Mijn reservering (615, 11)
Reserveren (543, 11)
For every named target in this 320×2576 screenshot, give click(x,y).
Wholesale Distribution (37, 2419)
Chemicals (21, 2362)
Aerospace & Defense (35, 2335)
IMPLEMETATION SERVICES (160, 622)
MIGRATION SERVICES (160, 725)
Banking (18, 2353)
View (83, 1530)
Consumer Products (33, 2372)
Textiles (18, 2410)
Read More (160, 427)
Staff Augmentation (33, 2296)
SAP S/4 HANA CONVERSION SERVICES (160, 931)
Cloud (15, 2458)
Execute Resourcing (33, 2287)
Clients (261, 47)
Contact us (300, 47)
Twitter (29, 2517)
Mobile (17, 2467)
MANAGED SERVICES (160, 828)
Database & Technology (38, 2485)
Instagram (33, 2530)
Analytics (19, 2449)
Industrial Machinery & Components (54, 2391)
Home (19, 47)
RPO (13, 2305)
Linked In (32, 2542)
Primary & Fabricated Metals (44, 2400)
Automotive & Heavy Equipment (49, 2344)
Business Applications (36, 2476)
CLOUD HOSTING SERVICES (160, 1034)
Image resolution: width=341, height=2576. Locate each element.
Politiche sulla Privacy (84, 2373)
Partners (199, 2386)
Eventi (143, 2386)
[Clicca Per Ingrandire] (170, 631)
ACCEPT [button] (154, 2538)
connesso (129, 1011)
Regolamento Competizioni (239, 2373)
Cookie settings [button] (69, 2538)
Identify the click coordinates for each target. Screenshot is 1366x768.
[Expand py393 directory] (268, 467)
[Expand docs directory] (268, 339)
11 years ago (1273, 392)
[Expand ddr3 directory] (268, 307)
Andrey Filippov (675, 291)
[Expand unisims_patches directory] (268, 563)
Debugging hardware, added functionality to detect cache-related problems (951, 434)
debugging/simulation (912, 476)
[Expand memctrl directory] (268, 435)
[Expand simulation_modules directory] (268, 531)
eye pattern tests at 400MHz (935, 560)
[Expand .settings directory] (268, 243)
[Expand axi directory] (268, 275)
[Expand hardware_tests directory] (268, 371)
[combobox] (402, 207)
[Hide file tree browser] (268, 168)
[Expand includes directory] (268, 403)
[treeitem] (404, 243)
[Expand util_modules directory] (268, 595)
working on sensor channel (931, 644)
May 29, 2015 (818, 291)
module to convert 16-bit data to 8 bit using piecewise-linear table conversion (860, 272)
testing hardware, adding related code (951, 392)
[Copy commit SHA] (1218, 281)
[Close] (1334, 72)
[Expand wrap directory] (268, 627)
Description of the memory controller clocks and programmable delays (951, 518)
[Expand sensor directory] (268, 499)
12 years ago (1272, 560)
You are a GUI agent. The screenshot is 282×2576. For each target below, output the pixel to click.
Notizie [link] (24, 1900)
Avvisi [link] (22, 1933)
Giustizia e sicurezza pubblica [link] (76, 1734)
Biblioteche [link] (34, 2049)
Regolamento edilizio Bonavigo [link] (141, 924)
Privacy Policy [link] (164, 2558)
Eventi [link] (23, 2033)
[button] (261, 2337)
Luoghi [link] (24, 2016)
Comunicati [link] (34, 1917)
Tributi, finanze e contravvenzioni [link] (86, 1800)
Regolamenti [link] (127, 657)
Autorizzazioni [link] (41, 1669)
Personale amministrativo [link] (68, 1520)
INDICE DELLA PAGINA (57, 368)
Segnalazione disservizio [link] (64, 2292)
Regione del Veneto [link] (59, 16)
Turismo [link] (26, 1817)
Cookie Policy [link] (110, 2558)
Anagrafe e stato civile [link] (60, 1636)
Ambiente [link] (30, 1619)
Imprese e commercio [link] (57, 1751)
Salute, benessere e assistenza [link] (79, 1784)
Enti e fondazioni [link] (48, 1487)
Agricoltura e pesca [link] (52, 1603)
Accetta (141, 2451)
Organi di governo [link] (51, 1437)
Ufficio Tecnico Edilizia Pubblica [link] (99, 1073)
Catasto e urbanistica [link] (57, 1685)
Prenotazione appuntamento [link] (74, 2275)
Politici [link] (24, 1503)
□ □ □ □
> _TASK TO COMPLETE_: Your output should be the lines from the one with "Enti e fondazioni [link] (48, 1487)" through the end of the records above, copied exactly.

> _WRITTEN RESPONSE_:
Enti e fondazioni [link] (48, 1487)
Agricoltura e pesca [link] (52, 1603)
Accetta (141, 2451)
Organi di governo [link] (51, 1437)
Ufficio Tecnico Edilizia Pubblica [link] (99, 1073)
Catasto e urbanistica [link] (57, 1685)
Prenotazione appuntamento [link] (74, 2275)
Politici [link] (24, 1503)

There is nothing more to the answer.